本發明提供之方法中可投予一種以上之核酸分子、組成物或醫藥組成物。於一態樣中，本發明提供之二或更多種核酸分子、組成物或醫藥組成物係同時投予。於另一態樣中，本發明提供之二或更多種核酸分子、組成物或醫藥組成物係依序投予。同時和依序投予可包括本發明提供之核酸分子、組成物或醫藥組成物的任何數量和任何組合。同時或依序投予之多種核酸分子、組成物或醫藥組成物可包括編碼不同抗原蛋白或其片段的轉基因。以此方式可誘導針對不同抗原靶的之免疫反應。可同時或依次投予二、三、四、五、六、七、八、九、十或更多個包括編碼不同抗原蛋白或其片段之轉基因的核酸分子、組成物或醫藥組成物。可同時或依序投予包括轉基因之任何組合的核酸分子、組成物和醫藥組成物之任何組合。於一些態樣中，投予係同時進行。於其他態樣中，投予係依序進行。介於二或更多次投予之間的時間間隔可為一週、二週、三週、四週、五週、六週、七週、八週、九週、十週、11週、12週、13週、14週、15週、16週、17週、18週、19週、20週、21週、22週、23週、24週、25週、26週、27週、28週、29週、30週、31週、32週、33週、34週、35週、36週、37週、38週、39週、40週、41週、42週、43週、44週、45週、46週、47週、48週、49週、50週、51週、52週或更長之時間，以及介於其間之任何數目或範圍。於一些態樣中，介於二或更多次投予之間的時間間隔可為一個月、二個月、三個月、四個月、五個月、六個月、七個月、八個月、九個月、十個月、11個月、12個月、13個月、14個月、15個月、16個月、17個月、18個月、19個月、20個月、21個月、22個月、23個月、24個月或更長之時間，以及介於其間之任何數目或範圍。於其他態樣中，介於二或更多次投予之間的時間間隔可為一年、二年、三年、四年、五年、六年、七年、八年、九年、十年或更多年，以及介於其間之任何數目或範圍。介於第一次和任何後續投予之間的時間間隔可為相同或不同。本發明提供之核酸分子、組成物和醫藥組成物可與任何其他疫苗或治療一起投予。

將組成物投予個體後，可在靶的組織中檢測到由本發明之自我複製RNA所編碼之蛋白質產物(例如抗原)至少約1至7天或更久。實現治療效果所需之蛋白質產物的量將根據在患者中產生對COVID-19之免疫力所需的抗體效價而變化。

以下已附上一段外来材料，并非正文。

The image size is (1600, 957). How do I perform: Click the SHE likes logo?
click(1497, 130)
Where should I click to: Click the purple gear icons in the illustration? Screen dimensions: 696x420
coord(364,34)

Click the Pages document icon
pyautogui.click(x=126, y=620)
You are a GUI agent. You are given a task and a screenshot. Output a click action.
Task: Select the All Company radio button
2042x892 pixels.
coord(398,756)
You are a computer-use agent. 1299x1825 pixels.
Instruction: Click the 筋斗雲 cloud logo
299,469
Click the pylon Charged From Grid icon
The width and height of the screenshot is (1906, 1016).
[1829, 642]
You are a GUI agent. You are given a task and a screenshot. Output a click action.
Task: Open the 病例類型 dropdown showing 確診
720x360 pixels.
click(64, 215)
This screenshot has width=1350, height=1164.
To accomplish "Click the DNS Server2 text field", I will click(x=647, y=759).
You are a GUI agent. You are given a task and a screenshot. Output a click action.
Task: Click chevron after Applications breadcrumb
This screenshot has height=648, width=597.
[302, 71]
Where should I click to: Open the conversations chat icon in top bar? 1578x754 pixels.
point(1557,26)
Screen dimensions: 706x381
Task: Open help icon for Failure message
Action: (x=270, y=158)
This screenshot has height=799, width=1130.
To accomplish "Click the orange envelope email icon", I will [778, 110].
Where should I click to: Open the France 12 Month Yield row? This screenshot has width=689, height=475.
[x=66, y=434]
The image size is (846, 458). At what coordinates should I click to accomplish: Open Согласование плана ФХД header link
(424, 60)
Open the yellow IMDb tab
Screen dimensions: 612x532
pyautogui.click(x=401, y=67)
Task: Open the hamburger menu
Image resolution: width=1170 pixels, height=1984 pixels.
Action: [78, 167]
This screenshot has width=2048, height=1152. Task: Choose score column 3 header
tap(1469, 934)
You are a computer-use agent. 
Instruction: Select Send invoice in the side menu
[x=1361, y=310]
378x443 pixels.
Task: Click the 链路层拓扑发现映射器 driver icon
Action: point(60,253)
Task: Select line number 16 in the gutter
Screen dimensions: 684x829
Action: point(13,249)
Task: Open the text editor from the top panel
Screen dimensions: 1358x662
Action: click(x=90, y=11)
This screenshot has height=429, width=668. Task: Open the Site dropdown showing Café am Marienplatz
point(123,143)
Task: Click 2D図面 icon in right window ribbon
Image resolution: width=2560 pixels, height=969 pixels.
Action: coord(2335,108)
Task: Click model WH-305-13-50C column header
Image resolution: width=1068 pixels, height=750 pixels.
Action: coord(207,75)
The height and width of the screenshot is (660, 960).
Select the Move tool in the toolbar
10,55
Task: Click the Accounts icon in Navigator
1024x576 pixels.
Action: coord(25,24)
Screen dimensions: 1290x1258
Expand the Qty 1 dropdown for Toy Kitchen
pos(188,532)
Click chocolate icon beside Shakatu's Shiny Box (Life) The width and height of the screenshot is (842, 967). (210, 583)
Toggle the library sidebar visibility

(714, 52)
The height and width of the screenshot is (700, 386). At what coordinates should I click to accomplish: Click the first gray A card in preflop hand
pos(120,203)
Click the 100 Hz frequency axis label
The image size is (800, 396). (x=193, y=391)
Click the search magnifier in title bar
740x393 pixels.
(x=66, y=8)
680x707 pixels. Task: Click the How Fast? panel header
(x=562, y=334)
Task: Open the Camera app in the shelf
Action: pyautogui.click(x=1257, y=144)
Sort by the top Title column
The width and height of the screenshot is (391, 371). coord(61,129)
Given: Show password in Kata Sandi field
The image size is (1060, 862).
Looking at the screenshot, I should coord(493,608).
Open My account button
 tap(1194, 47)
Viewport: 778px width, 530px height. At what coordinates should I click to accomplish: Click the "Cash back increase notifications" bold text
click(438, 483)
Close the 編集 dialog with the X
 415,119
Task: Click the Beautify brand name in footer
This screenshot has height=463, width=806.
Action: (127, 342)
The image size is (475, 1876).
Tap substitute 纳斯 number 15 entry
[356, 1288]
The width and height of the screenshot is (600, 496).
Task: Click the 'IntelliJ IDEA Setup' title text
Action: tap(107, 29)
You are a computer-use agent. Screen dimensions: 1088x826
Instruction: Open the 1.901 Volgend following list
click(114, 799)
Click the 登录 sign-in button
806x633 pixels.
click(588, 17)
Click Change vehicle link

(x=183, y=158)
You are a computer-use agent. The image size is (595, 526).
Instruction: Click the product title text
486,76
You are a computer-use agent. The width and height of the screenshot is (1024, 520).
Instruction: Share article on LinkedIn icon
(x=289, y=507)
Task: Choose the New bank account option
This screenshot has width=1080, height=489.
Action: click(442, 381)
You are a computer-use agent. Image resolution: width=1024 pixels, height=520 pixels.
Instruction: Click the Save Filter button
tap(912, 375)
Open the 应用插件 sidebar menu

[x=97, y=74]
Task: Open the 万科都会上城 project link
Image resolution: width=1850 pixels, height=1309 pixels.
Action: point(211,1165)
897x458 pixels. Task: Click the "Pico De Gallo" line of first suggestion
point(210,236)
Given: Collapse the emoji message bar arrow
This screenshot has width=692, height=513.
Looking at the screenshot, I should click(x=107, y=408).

例如，將組成物投予個體後，在靶的組織中可檢測到之蛋白質產物的濃度(例如治療濃度)為至少約0.025至1.5 μg/ml(例如，至少約0.050 μg/ml、至少約0.075 μg/ml、至少約0.1 μg/ml、至少約0.2 μg/ml、至少約0.3 μg/ml、至少約0.4 μg/ml、至少約0.5 μg/ml、至少約0.6 μg/ml、至少約0.7 μg/ml、至少約0.8 μg/ml、至少約0.9 μg/ml、至少約1.0 μg/ml、至少約1.1 μg/ml、至少約1.2 μg/ml、至少約1.3 μg/ml、至少約1.4 μg/ml或至少約1.5 μg/ml)，持續至少約1、2、3、4、4、5、6、7、8、9、10、11、12、13、14、15、16、17、18、19、20、21、22、23、24、25、26、27、28、29、30、35、40、45天或更長之時間。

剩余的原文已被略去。